Por tamyres.matos

Rio - Supostos excessos de alunos da unidade Humaitá do Colégio Pedro II têm colocado o grêmio estudantil em pé de guerra com um grupo de professores insatisfeitos, conforme adiantou a coluna Informe do DIA desta terça-feira. A participação deliberativa de estudantes nas decisões do colégio, exclusividade do Humaitá, tem gerado críticas por parte de alguns docentes, que consideram dar ‘excesso de poder’ nas mãos dos jovens e defendem medidas mais coercitivas.

As críticas se referem a dois episódios. Um deles ocorreu há dois meses, com a publicação de um jornal escolar com mensagens ofensivas a uma professora, ato resolvido com palestras sobre ética. O outro foi há quatro dias, quando diretora-adjunta foi atingida por um balão d’água dentro da escola e ainda não se sabe se haverá punições. As ações são debatidas em conselhos envolvendo professores, diretores, técnicos e os próprios alunos.

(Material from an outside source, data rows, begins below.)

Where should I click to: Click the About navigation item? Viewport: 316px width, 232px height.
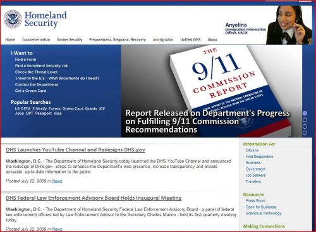tap(212, 40)
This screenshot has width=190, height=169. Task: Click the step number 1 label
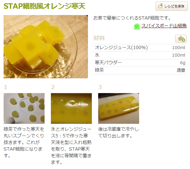pyautogui.click(x=6, y=87)
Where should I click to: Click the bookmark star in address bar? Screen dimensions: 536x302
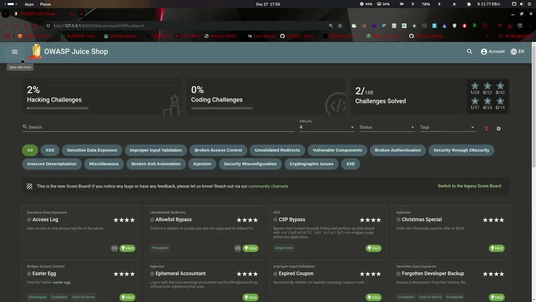[340, 26]
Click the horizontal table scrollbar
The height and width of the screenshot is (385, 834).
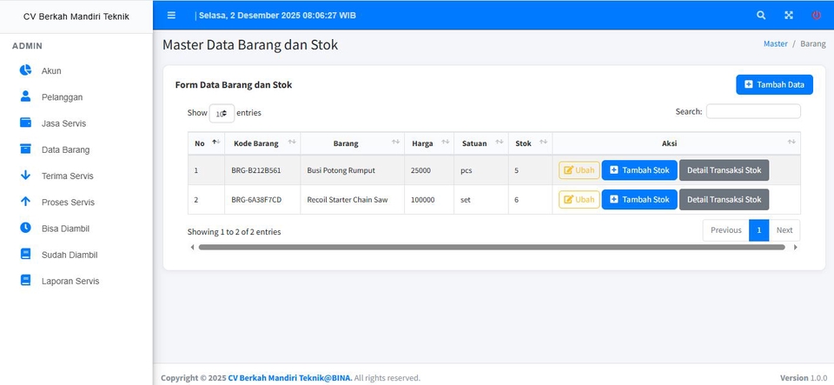pos(491,247)
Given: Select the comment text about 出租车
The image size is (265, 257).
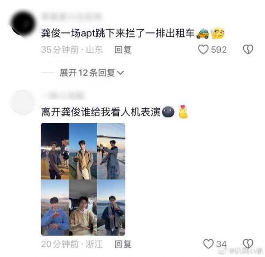Looking at the screenshot, I should (118, 33).
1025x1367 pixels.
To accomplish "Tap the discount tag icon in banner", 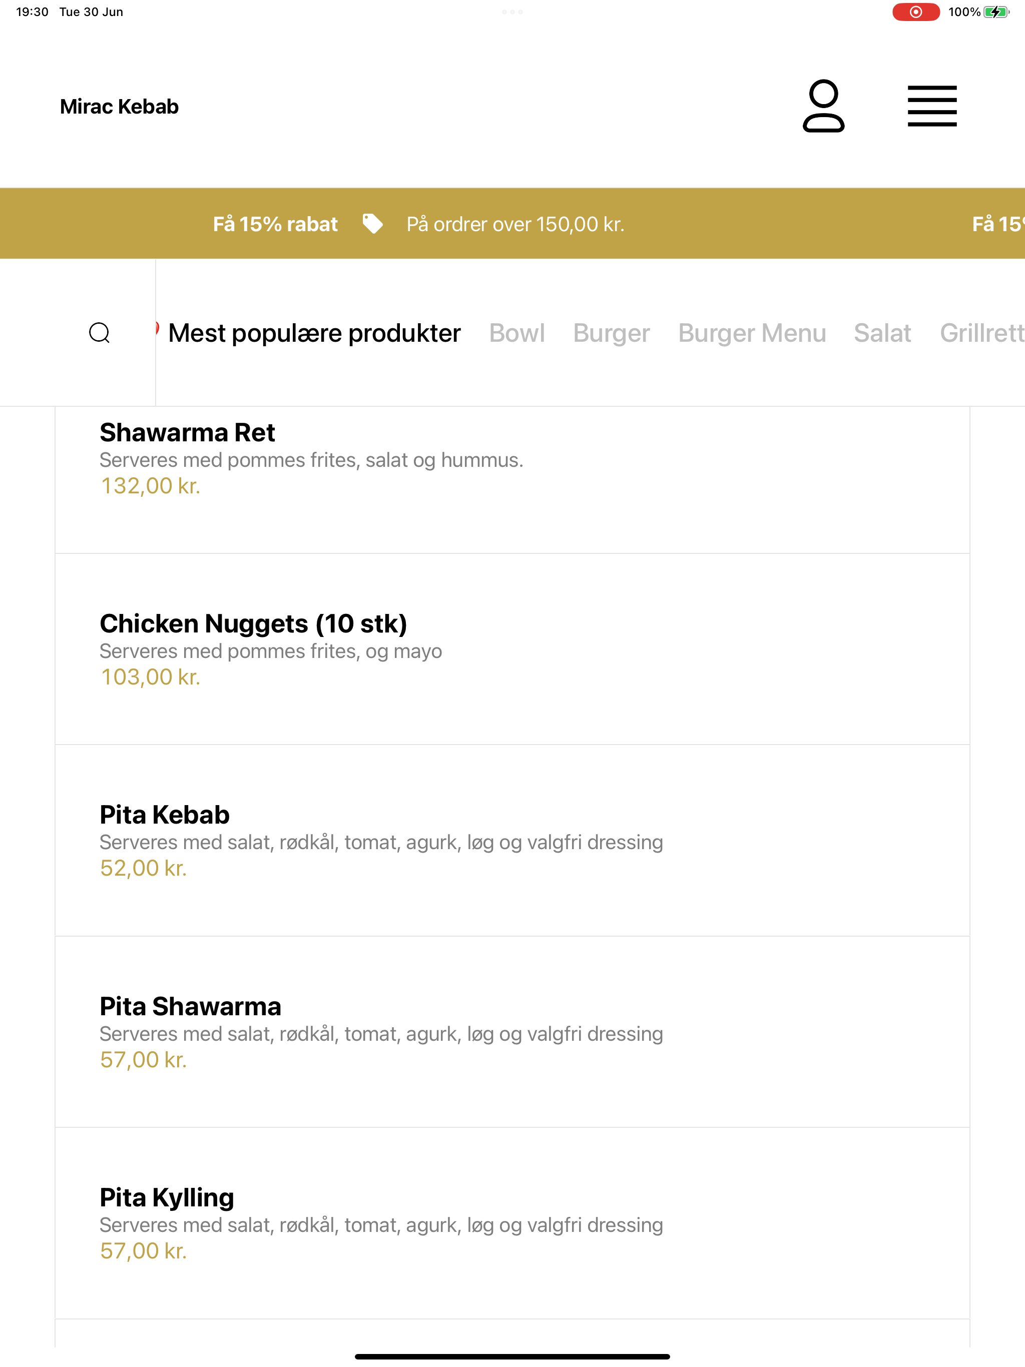I will (x=372, y=224).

Nas redes sociais, a insatisfação é explícita: “Democracia e liberdade de expressão parecem estar dissociadas da responsabilidade e do respeito ao próximo”, escreveu um professor no Facebook. “Em momento algum se delegaria totais poderes ao grêmio”, comenta outra.

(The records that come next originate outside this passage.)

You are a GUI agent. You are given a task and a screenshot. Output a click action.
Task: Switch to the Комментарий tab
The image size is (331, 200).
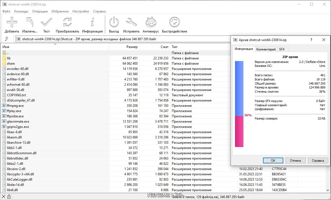pos(266,49)
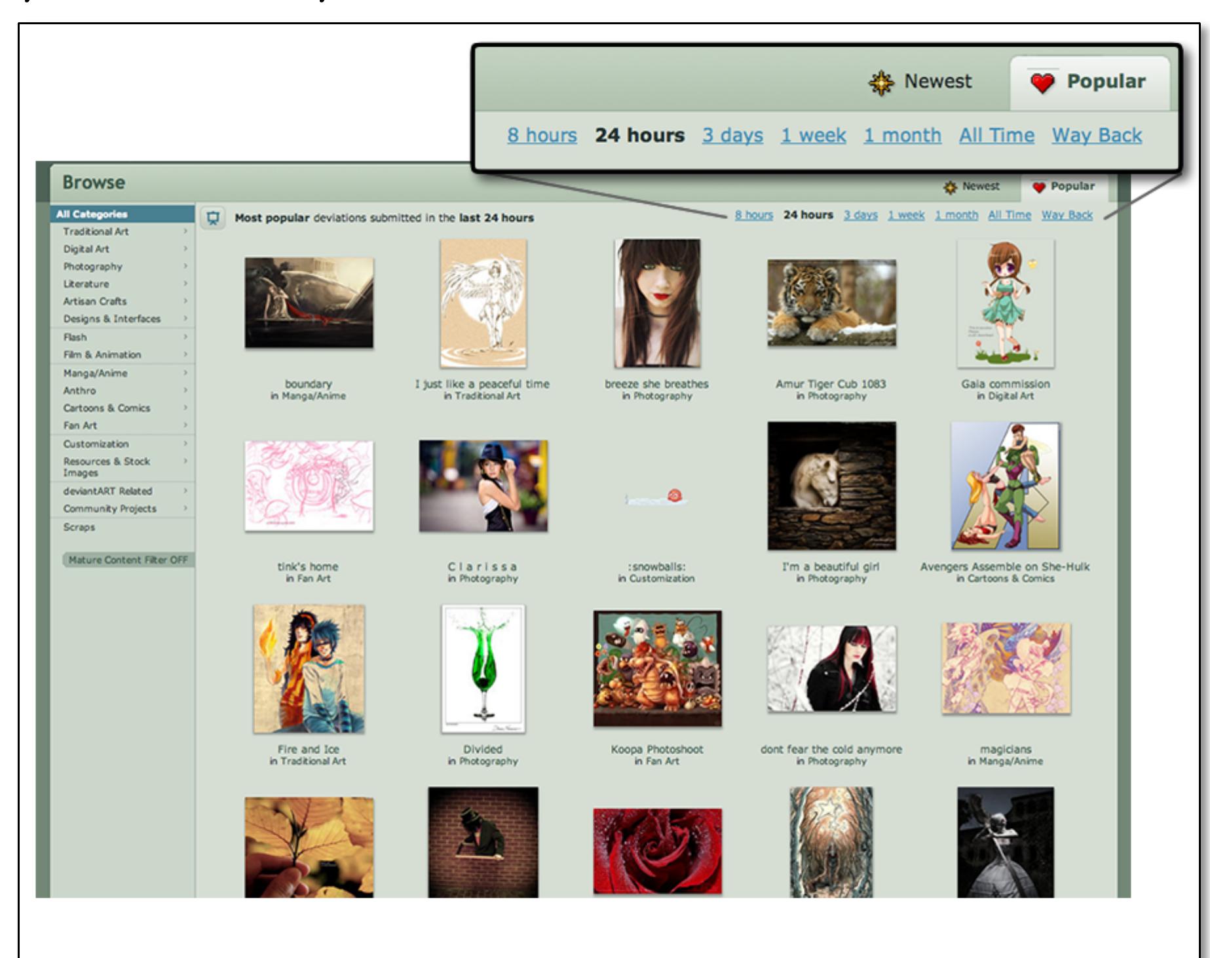The height and width of the screenshot is (958, 1210).
Task: Open the boundary deviation thumbnail
Action: [309, 303]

Segundo o grêmio, a presença do alunado nos conselhos garante que suas ações não sejam criminalizadas e que o campus seja gerido de maneira mais justa. Em nota, os estudantes afirmaram que a guerra de água é uma ‘tradição de despedida dos alunos do 3° ano’. Já no caso do periódico, foi publicado pedido formal de desculpas à diretora-adjunta e os estudantes assistiram a palestras.

Para Oscar Halac, reitor do Colégio Pedro II, democracia nunca é demais. “Não defendemos processos punitivos, e sim educativos. Temos que reformar o código de ética e dar a chance de os próprios meninos se recomporem”, acredita Halac.